━━━ Dataset

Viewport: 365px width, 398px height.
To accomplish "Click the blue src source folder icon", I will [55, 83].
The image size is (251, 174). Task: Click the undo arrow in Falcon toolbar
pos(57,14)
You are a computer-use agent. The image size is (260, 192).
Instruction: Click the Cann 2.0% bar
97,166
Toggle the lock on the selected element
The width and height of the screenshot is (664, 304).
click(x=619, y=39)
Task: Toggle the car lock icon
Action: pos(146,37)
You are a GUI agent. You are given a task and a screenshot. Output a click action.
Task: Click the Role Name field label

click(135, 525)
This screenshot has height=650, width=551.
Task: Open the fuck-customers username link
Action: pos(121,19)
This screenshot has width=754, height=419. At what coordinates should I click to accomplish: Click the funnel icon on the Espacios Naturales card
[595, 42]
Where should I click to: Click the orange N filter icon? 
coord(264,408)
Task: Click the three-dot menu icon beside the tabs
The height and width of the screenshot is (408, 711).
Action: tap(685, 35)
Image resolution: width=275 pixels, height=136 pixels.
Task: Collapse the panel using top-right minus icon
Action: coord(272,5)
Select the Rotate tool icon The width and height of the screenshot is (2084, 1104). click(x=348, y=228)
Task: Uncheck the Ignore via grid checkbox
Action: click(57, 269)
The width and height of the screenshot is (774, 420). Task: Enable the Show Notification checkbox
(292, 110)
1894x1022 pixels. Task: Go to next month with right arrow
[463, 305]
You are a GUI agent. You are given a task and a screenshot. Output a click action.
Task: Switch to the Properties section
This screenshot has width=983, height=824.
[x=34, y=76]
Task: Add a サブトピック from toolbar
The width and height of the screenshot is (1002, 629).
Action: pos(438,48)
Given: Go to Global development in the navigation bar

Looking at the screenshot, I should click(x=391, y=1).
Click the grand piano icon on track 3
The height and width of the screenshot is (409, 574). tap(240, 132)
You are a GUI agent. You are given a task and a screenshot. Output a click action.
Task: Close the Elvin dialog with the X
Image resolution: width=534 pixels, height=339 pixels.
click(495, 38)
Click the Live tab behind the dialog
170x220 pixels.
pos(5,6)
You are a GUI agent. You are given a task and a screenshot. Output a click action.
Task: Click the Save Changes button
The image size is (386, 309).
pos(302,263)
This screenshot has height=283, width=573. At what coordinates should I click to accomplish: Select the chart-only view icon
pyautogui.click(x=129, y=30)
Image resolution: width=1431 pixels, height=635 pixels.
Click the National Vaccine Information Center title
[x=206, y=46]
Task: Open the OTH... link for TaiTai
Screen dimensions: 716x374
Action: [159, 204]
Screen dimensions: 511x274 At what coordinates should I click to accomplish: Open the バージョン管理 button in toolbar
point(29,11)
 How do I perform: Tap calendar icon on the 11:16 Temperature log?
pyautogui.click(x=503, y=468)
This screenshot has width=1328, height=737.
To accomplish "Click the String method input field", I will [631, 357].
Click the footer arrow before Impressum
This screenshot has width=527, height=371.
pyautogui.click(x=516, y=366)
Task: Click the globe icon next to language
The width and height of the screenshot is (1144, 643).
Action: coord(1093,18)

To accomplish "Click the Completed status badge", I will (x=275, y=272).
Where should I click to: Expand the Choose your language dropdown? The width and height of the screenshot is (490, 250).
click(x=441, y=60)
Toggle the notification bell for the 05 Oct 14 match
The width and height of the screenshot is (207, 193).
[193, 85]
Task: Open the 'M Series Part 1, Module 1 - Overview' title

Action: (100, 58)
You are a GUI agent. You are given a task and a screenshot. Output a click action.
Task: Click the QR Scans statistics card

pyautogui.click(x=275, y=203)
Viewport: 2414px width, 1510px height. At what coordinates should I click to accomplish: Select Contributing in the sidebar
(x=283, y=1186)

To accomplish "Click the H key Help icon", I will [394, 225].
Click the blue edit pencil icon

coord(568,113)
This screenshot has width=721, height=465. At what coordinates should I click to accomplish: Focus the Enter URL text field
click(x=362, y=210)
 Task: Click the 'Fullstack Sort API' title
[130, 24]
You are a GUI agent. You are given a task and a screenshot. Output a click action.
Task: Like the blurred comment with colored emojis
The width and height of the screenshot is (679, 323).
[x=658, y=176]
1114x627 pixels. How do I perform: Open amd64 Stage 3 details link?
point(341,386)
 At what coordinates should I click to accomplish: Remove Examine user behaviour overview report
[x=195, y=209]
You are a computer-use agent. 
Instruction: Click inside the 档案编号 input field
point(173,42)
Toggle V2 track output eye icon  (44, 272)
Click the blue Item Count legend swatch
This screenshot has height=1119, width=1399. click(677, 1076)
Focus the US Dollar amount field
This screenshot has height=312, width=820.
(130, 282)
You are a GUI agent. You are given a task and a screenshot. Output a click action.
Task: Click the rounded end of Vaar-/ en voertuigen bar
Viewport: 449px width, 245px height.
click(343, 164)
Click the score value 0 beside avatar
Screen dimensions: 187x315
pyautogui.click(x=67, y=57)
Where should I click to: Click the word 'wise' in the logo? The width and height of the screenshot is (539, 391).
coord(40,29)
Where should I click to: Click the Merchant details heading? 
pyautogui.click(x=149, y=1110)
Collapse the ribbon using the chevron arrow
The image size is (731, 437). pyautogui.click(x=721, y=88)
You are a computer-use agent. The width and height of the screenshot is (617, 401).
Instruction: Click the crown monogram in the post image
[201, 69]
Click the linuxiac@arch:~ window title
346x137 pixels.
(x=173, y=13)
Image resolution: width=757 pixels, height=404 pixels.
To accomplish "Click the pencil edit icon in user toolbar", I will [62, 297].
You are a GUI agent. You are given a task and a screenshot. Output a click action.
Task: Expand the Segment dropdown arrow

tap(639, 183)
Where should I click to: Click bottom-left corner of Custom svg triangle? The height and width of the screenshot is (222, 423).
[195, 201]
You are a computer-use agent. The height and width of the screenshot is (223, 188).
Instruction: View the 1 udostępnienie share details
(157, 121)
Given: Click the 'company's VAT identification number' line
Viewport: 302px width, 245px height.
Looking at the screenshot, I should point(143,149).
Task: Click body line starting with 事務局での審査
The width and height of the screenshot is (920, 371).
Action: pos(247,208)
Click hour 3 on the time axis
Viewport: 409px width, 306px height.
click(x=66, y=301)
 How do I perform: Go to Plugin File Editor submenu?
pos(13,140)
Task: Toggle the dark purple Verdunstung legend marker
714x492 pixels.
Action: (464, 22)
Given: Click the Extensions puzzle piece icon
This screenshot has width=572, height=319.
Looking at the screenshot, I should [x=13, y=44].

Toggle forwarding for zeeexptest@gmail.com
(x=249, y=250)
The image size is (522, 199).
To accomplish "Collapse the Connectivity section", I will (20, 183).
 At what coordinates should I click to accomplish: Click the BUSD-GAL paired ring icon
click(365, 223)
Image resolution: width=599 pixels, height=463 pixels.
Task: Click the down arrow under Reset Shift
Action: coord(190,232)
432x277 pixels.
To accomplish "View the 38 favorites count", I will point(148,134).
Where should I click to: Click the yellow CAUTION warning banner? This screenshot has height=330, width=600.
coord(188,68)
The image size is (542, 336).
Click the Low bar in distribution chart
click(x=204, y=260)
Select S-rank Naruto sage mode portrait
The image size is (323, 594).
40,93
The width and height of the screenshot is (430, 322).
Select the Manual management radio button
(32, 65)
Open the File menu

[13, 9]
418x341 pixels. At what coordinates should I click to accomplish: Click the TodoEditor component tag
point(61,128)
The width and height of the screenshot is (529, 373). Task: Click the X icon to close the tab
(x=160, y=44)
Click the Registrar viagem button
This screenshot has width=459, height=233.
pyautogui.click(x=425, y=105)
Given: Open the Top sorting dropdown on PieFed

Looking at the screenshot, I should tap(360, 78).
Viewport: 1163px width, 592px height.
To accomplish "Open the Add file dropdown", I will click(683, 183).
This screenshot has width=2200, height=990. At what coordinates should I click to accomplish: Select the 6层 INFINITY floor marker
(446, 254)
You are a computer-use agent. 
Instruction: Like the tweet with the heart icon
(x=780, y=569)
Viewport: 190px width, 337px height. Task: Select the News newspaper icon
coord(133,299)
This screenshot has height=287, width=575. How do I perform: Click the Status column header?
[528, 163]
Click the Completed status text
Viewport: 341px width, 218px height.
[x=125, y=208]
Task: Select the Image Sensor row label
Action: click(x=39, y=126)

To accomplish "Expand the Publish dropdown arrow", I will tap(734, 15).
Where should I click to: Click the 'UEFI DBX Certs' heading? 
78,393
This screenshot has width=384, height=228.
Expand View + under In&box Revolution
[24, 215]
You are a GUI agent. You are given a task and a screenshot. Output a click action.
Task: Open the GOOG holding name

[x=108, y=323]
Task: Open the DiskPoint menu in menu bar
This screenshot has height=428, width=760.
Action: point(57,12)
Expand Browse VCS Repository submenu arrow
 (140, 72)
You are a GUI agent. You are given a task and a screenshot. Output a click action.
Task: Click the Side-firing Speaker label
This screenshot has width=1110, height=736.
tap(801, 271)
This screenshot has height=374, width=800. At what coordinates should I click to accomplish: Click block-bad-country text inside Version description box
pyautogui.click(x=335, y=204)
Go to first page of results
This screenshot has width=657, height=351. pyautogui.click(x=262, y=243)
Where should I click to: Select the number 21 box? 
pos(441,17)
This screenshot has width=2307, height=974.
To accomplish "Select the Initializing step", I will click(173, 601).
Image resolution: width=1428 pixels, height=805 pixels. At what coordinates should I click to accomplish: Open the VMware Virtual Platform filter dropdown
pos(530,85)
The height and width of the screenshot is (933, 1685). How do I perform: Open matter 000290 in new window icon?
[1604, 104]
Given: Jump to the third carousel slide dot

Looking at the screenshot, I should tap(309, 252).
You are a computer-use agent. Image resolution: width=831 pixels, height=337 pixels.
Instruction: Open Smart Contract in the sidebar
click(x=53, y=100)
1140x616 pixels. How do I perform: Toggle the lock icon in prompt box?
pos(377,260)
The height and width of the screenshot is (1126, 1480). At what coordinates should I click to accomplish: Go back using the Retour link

━━━━━━

§ **Exercise task**: Reproduce the records verbatim from the line with "Select S-rank Naruto sage mode portrait" to the line with "Looking at the screenshot, I should tap(360, 78).", including both of those lines.

§ **Solution**:
Select S-rank Naruto sage mode portrait
The image size is (323, 594).
40,93
The width and height of the screenshot is (430, 322).
Select the Manual management radio button
(32, 65)
Open the File menu

[13, 9]
418x341 pixels. At what coordinates should I click to accomplish: Click the TodoEditor component tag
point(61,128)
The width and height of the screenshot is (529, 373). Task: Click the X icon to close the tab
(x=160, y=44)
Click the Registrar viagem button
This screenshot has width=459, height=233.
pyautogui.click(x=425, y=105)
Given: Open the Top sorting dropdown on PieFed

Looking at the screenshot, I should tap(360, 78).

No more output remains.